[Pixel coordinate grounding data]
▼

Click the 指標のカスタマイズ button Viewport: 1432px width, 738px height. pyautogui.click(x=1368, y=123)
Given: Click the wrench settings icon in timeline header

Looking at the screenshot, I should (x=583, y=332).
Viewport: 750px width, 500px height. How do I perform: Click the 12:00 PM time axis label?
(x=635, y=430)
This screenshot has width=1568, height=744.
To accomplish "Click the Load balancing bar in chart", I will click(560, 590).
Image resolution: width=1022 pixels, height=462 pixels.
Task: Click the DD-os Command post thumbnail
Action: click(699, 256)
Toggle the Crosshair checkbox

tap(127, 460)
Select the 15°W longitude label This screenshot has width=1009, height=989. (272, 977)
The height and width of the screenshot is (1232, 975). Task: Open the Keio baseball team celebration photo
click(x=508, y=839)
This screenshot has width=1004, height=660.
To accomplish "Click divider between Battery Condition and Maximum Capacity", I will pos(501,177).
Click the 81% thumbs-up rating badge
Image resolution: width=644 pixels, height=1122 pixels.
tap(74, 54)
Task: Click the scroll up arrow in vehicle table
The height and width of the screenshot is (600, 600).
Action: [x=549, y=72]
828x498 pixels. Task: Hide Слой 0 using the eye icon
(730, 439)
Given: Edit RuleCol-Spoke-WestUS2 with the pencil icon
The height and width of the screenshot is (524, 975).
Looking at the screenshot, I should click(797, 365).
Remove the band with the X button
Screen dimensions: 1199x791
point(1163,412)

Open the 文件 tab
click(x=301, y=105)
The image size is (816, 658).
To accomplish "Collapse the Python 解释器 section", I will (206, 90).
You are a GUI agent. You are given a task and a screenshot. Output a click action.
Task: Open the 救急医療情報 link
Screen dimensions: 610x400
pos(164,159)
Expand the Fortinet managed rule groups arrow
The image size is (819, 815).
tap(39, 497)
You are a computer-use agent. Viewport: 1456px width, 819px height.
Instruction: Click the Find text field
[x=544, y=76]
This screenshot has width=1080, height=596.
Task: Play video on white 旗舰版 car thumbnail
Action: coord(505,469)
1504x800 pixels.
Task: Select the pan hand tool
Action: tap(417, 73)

▲

— DESCRIPTION OF THE TASK —
The answer must be every line from the records above that contains the word "agent", copied in full.

— ANSWER TO THIS EXERCISE —
You are a GUI agent. You are given a task and a screenshot. Output a click action.
You are a computer-use agent. Viewport: 1456px width, 819px height.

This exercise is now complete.